## [About this exercise]
Reproduce the passage on data and technology in homebuilding word for word, in full.

## [Selected text]
It all begins by solving for one of the greatest issues in modern homebuilding and construction: data deficiency. Insights driven by data are critical in supporting scaling efforts, hurdling known challenges, and navigating the unpredictable. Yet, by the measure of one industry-leading consultancy, 96% of all industry data goes unused.
In fairness, it is somewhat justifiable that such a large and integral industry is still operating on yellow pads of lined paper. For the last several decades, the promise of technology has been overshadowed by the reality of salesmanship. Some sold integrated solutions, while looking past how achieving such nirvana was too costly or simply unattainable for most. Some sold larger scale capabilities, having not once built an actual home. Some sold futuristic building-method or supply-chain approaches, without the means to meet mass production.
The impossible is becoming possible.
“Fool us twice…” say the developers, as they peer skeptically at today’s new class of construction technology offerings. But the truly foolish thing right now, in a market that increasingly demands every drop of efficiency, would be to reject tomorrow on account of yesterday.

## [Extracted material]

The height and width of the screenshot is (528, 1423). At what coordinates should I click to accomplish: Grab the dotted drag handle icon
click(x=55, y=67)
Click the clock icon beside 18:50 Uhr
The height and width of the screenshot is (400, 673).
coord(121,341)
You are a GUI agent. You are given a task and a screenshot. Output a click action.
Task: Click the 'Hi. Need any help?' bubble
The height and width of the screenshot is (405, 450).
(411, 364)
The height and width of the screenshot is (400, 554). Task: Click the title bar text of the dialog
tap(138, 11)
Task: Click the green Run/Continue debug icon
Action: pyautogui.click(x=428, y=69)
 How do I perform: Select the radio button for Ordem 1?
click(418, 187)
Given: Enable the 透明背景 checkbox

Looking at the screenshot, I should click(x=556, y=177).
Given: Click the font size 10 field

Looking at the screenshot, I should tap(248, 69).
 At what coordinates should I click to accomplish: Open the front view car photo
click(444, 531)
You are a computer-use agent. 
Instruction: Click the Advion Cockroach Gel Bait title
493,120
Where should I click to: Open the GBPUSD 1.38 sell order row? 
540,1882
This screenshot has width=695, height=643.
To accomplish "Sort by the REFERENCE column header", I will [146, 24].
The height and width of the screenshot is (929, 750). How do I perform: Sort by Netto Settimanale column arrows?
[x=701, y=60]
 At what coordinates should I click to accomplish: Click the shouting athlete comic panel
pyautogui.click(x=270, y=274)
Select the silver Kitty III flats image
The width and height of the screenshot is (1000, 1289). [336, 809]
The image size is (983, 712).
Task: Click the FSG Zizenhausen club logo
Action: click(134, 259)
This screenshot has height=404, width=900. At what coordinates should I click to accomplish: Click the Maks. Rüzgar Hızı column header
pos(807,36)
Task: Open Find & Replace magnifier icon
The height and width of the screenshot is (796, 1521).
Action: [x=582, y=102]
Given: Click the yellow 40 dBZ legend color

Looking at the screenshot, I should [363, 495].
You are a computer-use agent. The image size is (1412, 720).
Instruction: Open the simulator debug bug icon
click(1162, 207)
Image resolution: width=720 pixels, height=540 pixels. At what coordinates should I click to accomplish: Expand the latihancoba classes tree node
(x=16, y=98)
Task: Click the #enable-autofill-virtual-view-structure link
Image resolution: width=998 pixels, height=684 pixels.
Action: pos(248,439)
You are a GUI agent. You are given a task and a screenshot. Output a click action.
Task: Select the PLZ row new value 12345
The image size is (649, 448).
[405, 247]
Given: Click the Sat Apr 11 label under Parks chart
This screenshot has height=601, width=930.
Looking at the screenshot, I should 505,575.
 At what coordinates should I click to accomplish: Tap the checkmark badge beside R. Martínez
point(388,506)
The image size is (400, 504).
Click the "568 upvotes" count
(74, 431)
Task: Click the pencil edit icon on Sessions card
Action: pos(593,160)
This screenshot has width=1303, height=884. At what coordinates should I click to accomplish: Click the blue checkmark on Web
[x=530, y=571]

## [Written solution]
It all begins by solving for one of the greatest issues in modern homebuilding and construction: data deficiency. Insights driven by data are critical in supporting scaling efforts, hurdling known challenges, and navigating the unpredictable. Yet, by the measure of one industry-leading consultancy, 96% of all industry data goes unused.
In fairness, it is somewhat justifiable that such a large and integral industry is still operating on yellow pads of lined paper. For the last several decades, the promise of technology has been overshadowed by the reality of salesmanship. Some sold integrated solutions, while looking past how achieving such nirvana was too costly or simply unattainable for most. Some sold larger scale capabilities, having not once built an actual home. Some sold futuristic building-method or supply-chain approaches, without the means to meet mass production.
The impossible is becoming possible.
“Fool us twice…” say the developers, as they peer skeptically at today’s new class of construction technology offerings. But the truly foolish thing right now, in a market that increasingly demands every drop of efficiency, would be to reject tomorrow on account of yesterday.